▶ **Collected data entries**
------------------------------------------------------------
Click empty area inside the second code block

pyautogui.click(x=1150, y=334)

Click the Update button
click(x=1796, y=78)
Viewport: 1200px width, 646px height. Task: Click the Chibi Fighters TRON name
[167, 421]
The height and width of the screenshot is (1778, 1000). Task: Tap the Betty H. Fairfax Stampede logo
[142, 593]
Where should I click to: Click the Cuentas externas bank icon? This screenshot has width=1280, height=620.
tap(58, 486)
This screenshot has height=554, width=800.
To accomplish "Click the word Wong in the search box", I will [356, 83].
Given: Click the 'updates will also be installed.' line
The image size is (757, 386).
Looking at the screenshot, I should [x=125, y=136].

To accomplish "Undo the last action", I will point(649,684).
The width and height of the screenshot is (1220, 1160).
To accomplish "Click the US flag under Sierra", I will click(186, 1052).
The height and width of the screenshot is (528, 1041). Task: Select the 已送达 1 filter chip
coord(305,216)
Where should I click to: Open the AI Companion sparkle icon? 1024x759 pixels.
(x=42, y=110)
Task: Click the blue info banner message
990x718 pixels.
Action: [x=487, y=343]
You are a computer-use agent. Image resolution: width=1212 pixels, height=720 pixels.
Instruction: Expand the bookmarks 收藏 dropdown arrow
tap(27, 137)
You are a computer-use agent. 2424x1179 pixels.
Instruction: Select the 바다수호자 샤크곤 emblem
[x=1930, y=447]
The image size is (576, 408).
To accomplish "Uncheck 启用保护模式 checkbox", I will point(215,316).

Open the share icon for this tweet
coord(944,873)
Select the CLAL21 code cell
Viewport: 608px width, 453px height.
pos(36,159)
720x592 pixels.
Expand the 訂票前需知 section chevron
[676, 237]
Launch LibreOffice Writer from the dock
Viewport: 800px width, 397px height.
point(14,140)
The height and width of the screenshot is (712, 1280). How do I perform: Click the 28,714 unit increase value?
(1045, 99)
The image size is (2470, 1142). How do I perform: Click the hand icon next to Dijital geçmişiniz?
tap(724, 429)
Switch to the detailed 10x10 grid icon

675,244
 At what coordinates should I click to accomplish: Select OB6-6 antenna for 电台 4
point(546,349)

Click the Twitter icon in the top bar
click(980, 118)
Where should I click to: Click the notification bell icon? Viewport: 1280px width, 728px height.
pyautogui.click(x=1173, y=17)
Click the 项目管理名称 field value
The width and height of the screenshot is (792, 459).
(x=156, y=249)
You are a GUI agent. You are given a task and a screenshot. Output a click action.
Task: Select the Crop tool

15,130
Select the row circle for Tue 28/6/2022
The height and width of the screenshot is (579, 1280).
------------------------------------------------------------
▶ **WORK ORDER**
Find every line above that contains the word "will", and return each one.

▶ **SOLUTION TO THIS TASK**
To accomplish "Click the word Wong in the search box", I will [356, 83].
Given: Click the 'updates will also be installed.' line
To accomplish "Undo the last action", I will point(649,684).
To accomplish "Click the US flag under Sierra", I will click(186, 1052).
To accomplish "Uncheck 启用保护模式 checkbox", I will point(215,316).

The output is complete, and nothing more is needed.